When it comes to the life, while Harman harks back (wistfully perhaps?) to the ‘glory days of Brontë myth-making’, she sticks to the facts. The trouble is that because the Brontës’ lives have been so worked over, it’s hard to be rigorous without splitting hairs. When Harman speculates that Brontë’s wilder writing was inspired by experiments with opium, she carefully gives the evidence for and against, but never quite says what she thinks. Instead, she retreats into wrestling inconclusively with Gaskell. All Brontë biographers have to get in the ring with Gaskell, but on questions like this, it would be nice to know who wins.
At first, when it comes to Brontë’s father, Patrick, Harman doesn’t pull her punches. He has undergone a renaissance recently, but he doesn’t come over well here. When Harman writes about how, after his wife died and he was desperate to find a stepmother for his children, he made advances to his old flame Mary Burder and wouldn’t take no for an answer, she slams his ‘intransigence, pride and emotional blindness’. Admittedly, he should have let her go. But he was poleaxed by grief, anxious about his children’s future and hurt by Burder’s astonishingly insensitive rejection. It seems a bit harsh to say his persistence ‘gives some idea of what all of the women and some of the men in his life had to deal with’.

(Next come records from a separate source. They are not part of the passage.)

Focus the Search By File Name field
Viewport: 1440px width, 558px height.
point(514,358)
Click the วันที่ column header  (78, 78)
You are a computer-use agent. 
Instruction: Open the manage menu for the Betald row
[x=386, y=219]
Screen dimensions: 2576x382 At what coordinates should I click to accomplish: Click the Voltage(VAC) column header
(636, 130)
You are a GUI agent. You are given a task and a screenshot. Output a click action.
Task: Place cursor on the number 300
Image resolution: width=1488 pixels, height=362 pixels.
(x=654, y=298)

Harman also states that, after their two sisters had got so ill with tuberculosis there that they came home to die, Patrick sent Charlotte and Emily back to the Clergy Daughters’ School (which Brontë turned into Lowood School in Jane Eyre). This is contested. Harman, admittedly, finds his behaviour surprising, and wonders if conditions at the school were really so terrible. Certainly, the school left Brontë scarred and inspired her best writing, writing that left Jane Eyre’s first readers, as Harman says, ‘understandably, bowled over … In 1847 nothing like it had been seen before. No one had ever dramatized the injustices of childhood so vividly … Jane’s anger and bewilderment and pain therefore were like dispatches from a new frontier, a territory that everyone knew about but that until then had no maps or coordinates.’ Reading passages like this, I wish Harman had written as confidently about the life as she does about the work.

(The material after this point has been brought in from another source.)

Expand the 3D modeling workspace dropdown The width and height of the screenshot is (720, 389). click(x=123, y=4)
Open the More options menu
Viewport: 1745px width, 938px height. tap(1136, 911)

She does capture the way Brontë sometimes felt almost as if she was haunting her own life. Brontë is described scaring her fellow schoolgirls with ghost stories, but then later, rejected by Heger, she wrote a poem about another rejected woman who drowns and then appears at her lover’s door as a dripping ghost, driving him to suicide. Later still, visiting London after she has lost all her siblings, Brontë constantly saw people who looked like her dead relatives. George Henry Lewes (famously not an attractive man) was, apparently, the spit of Emily. When the fashionable painter George Richmond showed Brontë his portrait of her, she cried, not because the picture was so good (or because it was so flattering) but because it looked exactly like one of her sisters. Harman makes a touching leap from this to the experience of visiting Richmond’s painting in the National Portrait Gallery and feeling ‘it is strange to think of the subject seeing dead Emily or dead Anne there, rather than herself.’
Harman is good, too, on Brontë’s last days, spent starving and dehydrated in the grip of what was almost certainly hyperemesis gravidarum – a rare form of extreme morning sickness that, Harman points out, is now better known because Kate Middleton suffered from it too. If Brontë, like some sufferers, was vomiting up to fifty times a day, it’s no wonder she wrote painfully of her ‘greater weakness – the skeleton emaciation … I cannot talk’.
In the end, I’m not sure who Harman’s Brontë really is. She’s not Gaskell’s sad, sweet martyr, she’s not the caustic, love-hungry heroine of Lyndall Gordon’s 1994 biography and she’s not the neurotic, hypocritical woman who stalks the pages of Juliet Barker’s group biography, The Brontës (published in 1994 and updated in 2010). Harman unforgettably conjures up Lucy Snowe, the protagonist of Villette, as ‘a disturbing, hyper-sensitive alter-ego, a ticking bomb of emotions’, but she never uses such language when describing Brontë directly. So, although this book is clear and shrewd, plainly and crisply written, it makes me wish for more of the expression of the powerful feelings Claire Harman admires in Brontë’s writing.